Post by larry cottrill » Fri Apr 09, 2010 9:21 pm

About 45 minutes ago I was performing a test run of my big "industrial heater" engine, using the Sport Throttle attached to the output of a high-flow regulator. This was a high pressure fuel pipe test, with 60 PSIG set on the regulator. I got about a full minute of running, then suddenly the engine stopped and a HUGE bloom of yellow flame erupted from beneath it. Incredibly, the engine end of the propane hose had fallen free of the fuel pipe!

I instinctively jerked my hand back on the throttle, and had the propane shut off in a fraction of a second! The flame disappeared immediately, leaving the wooden test frame undamaged, and no harm done to anything.

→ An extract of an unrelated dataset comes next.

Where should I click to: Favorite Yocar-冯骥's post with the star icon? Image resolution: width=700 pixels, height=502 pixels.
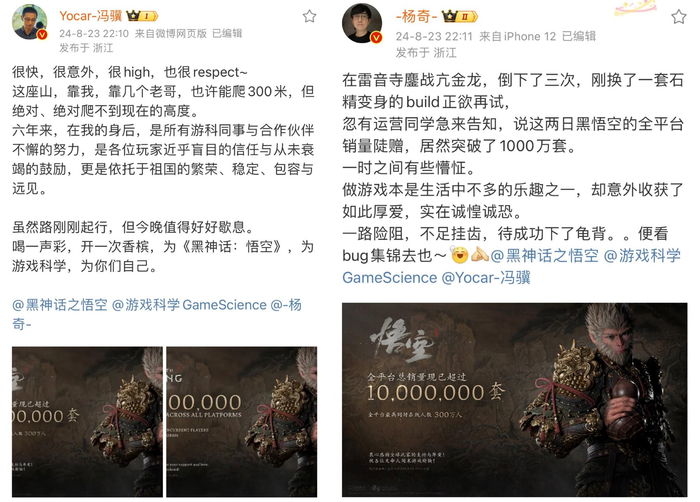309,17
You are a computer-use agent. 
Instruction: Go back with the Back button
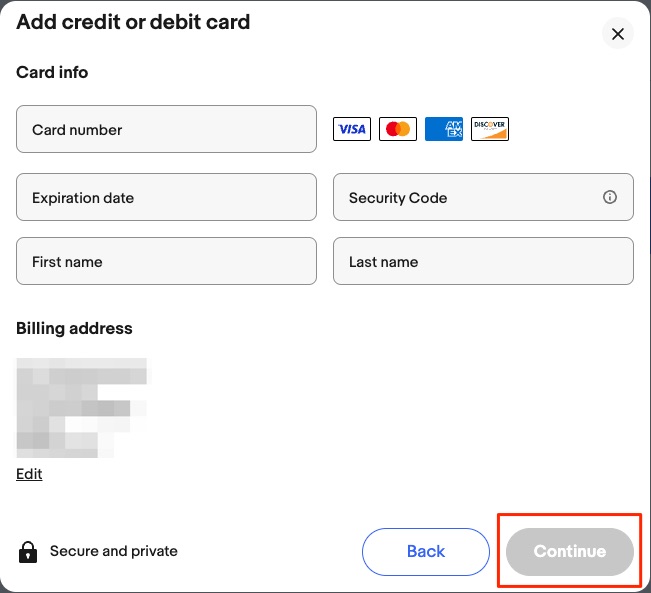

What happened was that somehow, the hose end melted, either from the radiant heat or the ejected intake flame (which is totally invisible in daylight). Black rubber oozed out through the stainless outer braid and charred in the form of little hard black beads. Eventually, the hose inside the end ferrule was so weakened that the pressure was able to force it out so it separated. Interestingly, a tiny rim of rubber hose was left inside the fitting.

Obviously, this isn't an unbiased testimonial as to the effectiveness of the throttle shutoff. However, I'm REALLY glad I wasn't relying on the tank valve itself for shutoff when this happened! 60 PSI through a 3/8-inch ID hose is a LOT of burning propane to have running a few feet from your face.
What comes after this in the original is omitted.